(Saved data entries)
####################

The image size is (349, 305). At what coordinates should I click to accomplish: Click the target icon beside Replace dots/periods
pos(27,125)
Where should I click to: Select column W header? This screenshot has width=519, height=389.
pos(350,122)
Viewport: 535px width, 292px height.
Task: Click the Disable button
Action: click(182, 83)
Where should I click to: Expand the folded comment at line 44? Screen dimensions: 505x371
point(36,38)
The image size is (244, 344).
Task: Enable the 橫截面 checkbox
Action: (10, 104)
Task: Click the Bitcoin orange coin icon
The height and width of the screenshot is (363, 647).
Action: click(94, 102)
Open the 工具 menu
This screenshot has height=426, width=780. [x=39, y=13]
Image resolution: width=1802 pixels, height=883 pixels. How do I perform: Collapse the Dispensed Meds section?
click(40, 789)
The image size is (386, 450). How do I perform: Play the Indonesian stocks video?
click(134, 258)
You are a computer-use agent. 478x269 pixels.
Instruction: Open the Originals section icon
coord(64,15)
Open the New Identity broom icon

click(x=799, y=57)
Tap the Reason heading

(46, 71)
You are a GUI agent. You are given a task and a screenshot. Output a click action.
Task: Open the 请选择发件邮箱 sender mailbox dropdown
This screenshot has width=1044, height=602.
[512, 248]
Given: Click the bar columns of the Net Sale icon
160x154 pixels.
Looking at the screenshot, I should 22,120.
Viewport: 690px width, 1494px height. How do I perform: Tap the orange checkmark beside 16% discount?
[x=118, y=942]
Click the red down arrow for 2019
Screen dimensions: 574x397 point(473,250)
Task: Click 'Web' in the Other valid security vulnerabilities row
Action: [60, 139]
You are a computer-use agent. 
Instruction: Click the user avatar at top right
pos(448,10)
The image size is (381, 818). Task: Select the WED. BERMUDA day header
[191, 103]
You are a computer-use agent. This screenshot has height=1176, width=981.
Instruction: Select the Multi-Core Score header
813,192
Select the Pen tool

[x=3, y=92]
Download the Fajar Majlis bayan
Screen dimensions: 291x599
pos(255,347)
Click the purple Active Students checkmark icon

####################

# [What you have to do]
Your answer should consist solely of the lines above from the line with "Where should I click to: Expand" to the line with "You are a computer-use agent. 478x269 pixels.", both included, reproduced exactly.

# [The answer]
Where should I click to: Expand the folded comment at line 44? Screen dimensions: 505x371
point(36,38)
The image size is (244, 344).
Task: Enable the 橫截面 checkbox
Action: (10, 104)
Task: Click the Bitcoin orange coin icon
The height and width of the screenshot is (363, 647).
Action: click(94, 102)
Open the 工具 menu
This screenshot has height=426, width=780. [x=39, y=13]
Image resolution: width=1802 pixels, height=883 pixels. How do I perform: Collapse the Dispensed Meds section?
click(40, 789)
The image size is (386, 450). How do I perform: Play the Indonesian stocks video?
click(134, 258)
You are a computer-use agent. 478x269 pixels.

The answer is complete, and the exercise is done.